◆ **EXERCISE INSTRUCTIONS**
What lines in the records below hold the string "agent"? Please show them.

◆ **TASK MATERIAL**
####
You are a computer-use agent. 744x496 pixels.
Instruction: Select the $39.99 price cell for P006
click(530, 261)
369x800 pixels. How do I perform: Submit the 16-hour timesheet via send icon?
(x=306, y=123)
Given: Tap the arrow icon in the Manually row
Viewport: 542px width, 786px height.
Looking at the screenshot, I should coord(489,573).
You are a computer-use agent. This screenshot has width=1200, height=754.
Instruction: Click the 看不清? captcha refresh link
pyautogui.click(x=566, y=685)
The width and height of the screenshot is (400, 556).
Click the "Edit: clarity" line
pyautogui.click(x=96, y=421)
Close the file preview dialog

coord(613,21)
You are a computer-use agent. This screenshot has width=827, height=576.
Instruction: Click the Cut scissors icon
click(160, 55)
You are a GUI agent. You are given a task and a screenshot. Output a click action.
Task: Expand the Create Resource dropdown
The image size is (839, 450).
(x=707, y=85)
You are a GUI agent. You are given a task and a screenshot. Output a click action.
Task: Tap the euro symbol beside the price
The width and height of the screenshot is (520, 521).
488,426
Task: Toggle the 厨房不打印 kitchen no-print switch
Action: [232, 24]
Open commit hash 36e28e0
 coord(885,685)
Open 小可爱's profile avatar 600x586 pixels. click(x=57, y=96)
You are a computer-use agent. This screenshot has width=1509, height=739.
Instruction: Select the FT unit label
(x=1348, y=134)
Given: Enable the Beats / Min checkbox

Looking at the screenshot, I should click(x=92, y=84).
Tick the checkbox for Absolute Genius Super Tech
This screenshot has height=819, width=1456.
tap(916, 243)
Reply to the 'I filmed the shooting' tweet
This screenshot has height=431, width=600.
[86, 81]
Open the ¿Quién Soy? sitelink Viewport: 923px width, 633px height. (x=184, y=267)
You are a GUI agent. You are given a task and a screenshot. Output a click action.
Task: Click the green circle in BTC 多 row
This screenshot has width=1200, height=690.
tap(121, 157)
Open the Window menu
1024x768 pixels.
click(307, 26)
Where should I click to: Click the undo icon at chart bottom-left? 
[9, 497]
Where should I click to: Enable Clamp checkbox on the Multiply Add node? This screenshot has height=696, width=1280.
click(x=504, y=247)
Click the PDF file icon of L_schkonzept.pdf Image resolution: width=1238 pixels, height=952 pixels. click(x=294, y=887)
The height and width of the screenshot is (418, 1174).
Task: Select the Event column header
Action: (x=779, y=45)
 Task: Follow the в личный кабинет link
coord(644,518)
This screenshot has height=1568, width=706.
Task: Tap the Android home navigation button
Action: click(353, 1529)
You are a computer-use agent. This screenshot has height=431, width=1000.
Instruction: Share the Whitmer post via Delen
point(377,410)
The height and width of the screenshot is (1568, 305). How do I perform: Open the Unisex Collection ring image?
####
◆ **SOLUTION TO THE PROBLEM**
You are a computer-use agent. 744x496 pixels.
You are a computer-use agent. This screenshot has width=1200, height=754.
You are a computer-use agent. This screenshot has width=827, height=576.
You are a GUI agent. You are given a task and a screenshot. Output a click action.
You are a GUI agent. You are given a task and a screenshot. Output a click action.
You are a computer-use agent. This screenshot has width=1509, height=739.
You are a GUI agent. You are given a task and a screenshot. Output a click action.
You are a computer-use agent. This screenshot has height=431, width=1000.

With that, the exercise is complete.